Oval-backed armchair with decorative carving, English, unknown maker, c.1829

Mahogany upholstered in crimson silk damask with brass close nails

Height: 98cm
Width: 59cm
Depth: 47cm

Museum number: XF38

On display: Monk's Parlour
All spaces are in No. 13 Lincoln's Inn Fields unless identified as in No. 12, Soane's first house. For tours https://www.soane.org/your-visit

Curatorial note

One of a set of four with XF15, XF16 and XF38. French style with decorative carving on the back-rest, arms and seats; carved ribbon detail at the centre of the top rail and leaves on the arms; tapering square fluted legs; seats and backs upholstered in crimson flowered silk damask,1 the back pads slightly concave; the chair backs have their original red glazed cotton outer back covers fixed from the inner front side of the frame; decorative brass close nails around the upholstered seats and around the bases of the back uprights.

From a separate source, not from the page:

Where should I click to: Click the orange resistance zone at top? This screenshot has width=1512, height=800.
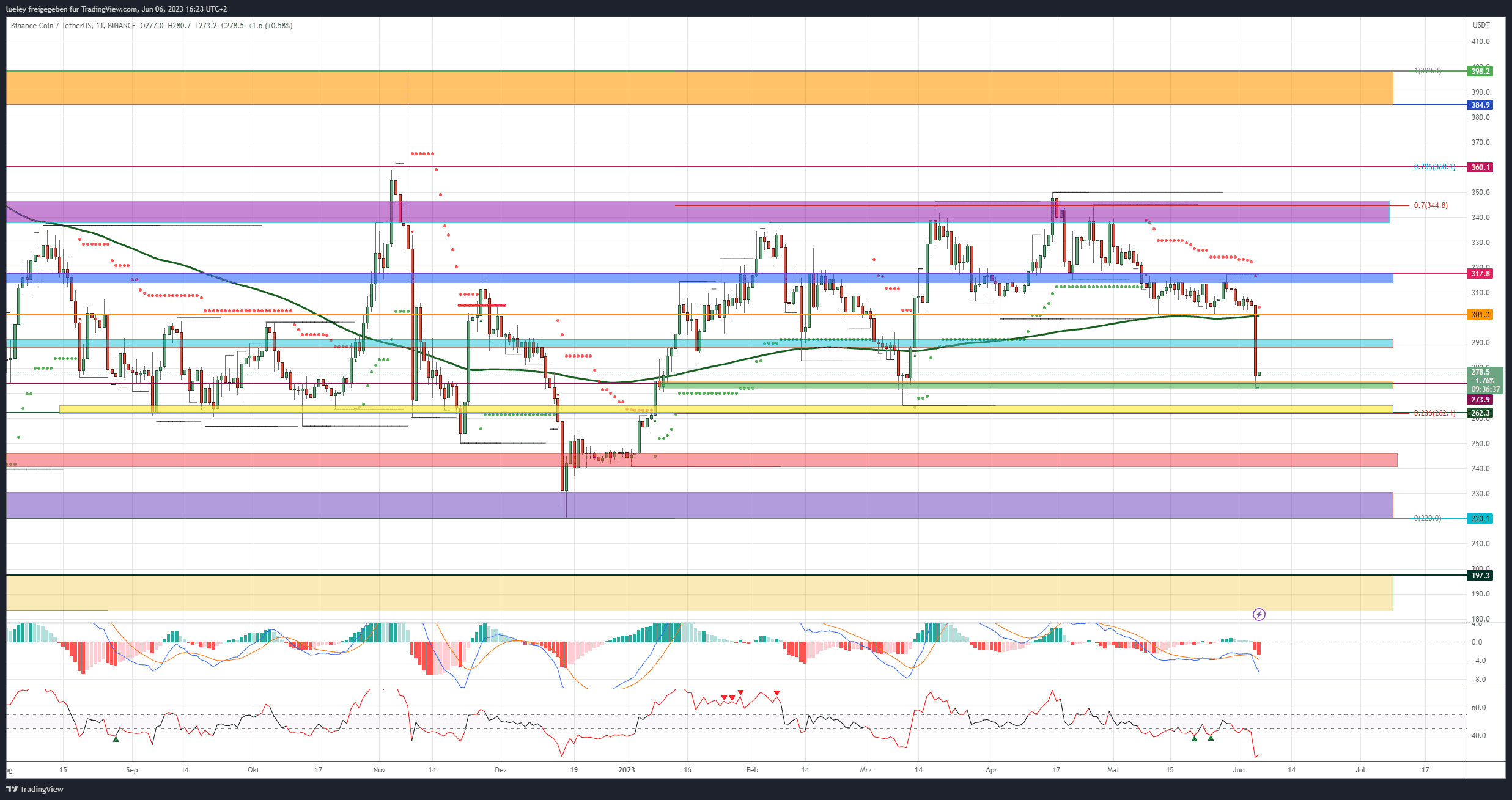pos(699,87)
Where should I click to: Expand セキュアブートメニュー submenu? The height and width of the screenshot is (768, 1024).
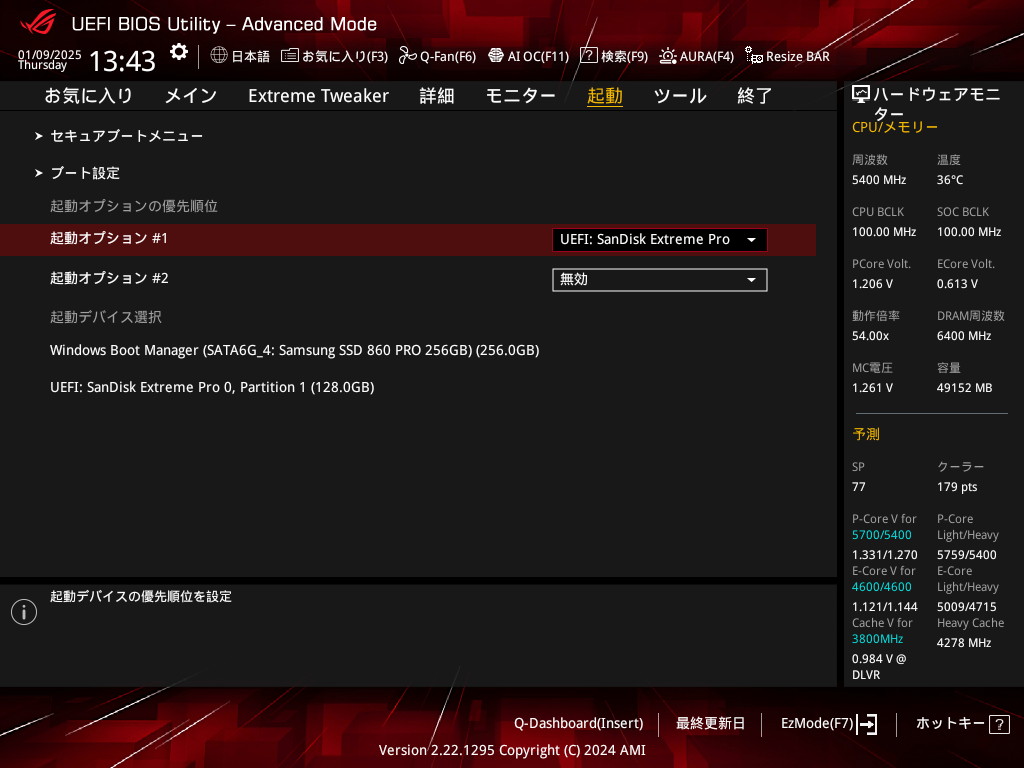click(x=126, y=135)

These chairs are described in the Furniture and Fittings inventory as ‘four mahogany arm chairs the backs and seats stuffed and covered with crimson flowered silk’. Bolton referred to them as ‘a set of modified stuffed wheel-back armchairs decorated with detail of semi-Adam type.’ Their slightly frivolous quality, more suited to fashionable feminine salons, might make them seem unsuited to this mock-Gothic interior. However, we know that Soane entertained friends to tea in the ‘Parloir’ and they seem more appropriate in that context.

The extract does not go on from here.